Growing food in containers

Many vegetables can be grown successfully in pots or containers. I am currently growing a couple of heirloom tomatoes in large pots and I also have a selection of potted herbs. The tomatoes don’t look wonderful but we’ll get a few kilos of tomatoes from them. If you're new to gardening, start off with a couple of potted herbs. They're be a great introduction to gardening for you and what you learn from them will help later if you grow vegetables.

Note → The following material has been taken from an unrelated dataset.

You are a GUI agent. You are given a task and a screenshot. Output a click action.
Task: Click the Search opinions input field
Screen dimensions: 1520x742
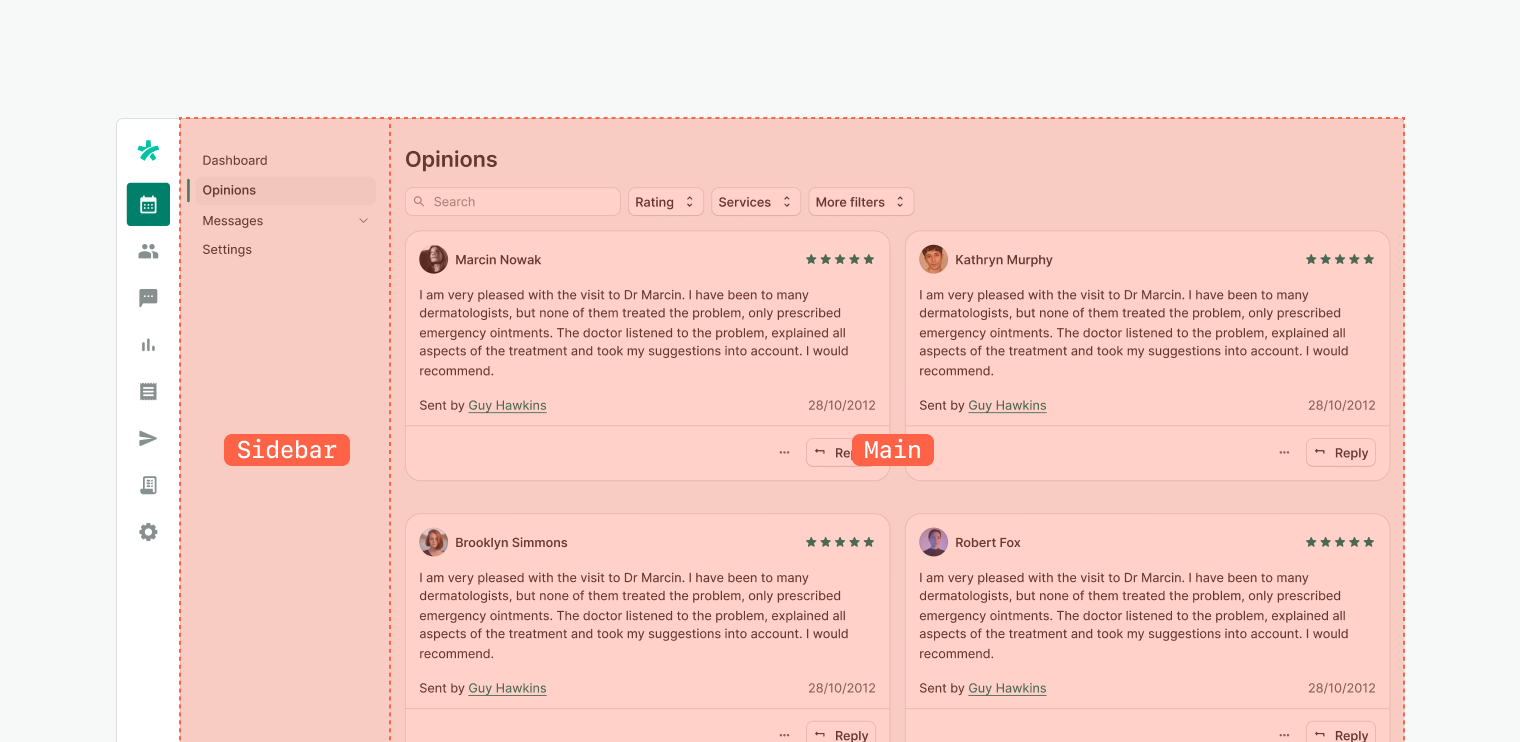pos(513,202)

There are a few factors you need to be mindful of
when growing vegetables and herbs in pots:
  • Generally the size and health of the root ball will determine the amount of vegetables harvested, so if you want to grow large vegetables look for large containers that will allow the roots to spread a little.
  • You’ll need a good quality potting mix, or an ordinary potting mix with compost and old manure added. Do NOT use garden soil. It doesn’t drain well and the roots will suffocate.
  • It is better to grow your vegetables in potting mix that’s been enriched with compost or old manure rather than planting in poor quality mix and then applying fertiliser.
    There is an old gardeners idiom: feed the soil, not the plant. This is wise advice.
  • Look for dwarf varieties of the large vegetables you wish to grow. You can get heirloom dwarf tomatoes, short carrots and golden nugget pumpkin is a bush rather than a vine. Do a bit of research about the smaller varieties you like to eat.
  • Think about growing up a trellis, it will maximise your space. One cucumber seedling in a pot with a trellis will give you more than enough cucumbers for two people.
  • Consistent watering is essential. When a plant is in the ground, its roots will go looking for moisture. This can’t happen in a pot so the plant will totally rely on you for water.
  • Make sure all your containers have a lot of drainage holes. If you’re planting in buckets or polystyrene boxes, drill drainage holes in the base. The long polystyrene boxes are good for planting a row of lettuce or short carrots.
  • Try to stand you container up on bricks off the soil. That will assist drainage and help reduce the number of worms in your pots. The worms will still get in, but not as many. While worms are a wonderful addition to your soil garden, you don’t want worms in your pots. They turn the mix into sludge and water tends to drain out too fast through their burrowing holes.
  • If you’re in a hot climate, locate your containers where they will get sun up till about 2pm, then shade.
  • When the plants have grown a bit, add mulch to help keep the moisture in.
  • Water every second day, depending on your location.
  • Apply seaweed tea when you plant.
  • If you have worm tea, add that every week but make sure it is a weak brew.
  • Apply weak liquid fertiliser to the green leafy vegetables every week.
  • Apply a spoon full of sulphate of potash when you plant to the flowering vegetables like tomatoes, pumpkins and cucumbers.
  • Don't over fertilise your fruiting vegetables, like tomatoes, peppers, cucumbers. It will cause your plants to produce lush green leaves at the expense of fruit.
  • Don’t sit your containers in drip trays. They must drain freely. If you have the containers indoors, stand them on bricks or pebbles over the tray so the pot is out of the collecting water.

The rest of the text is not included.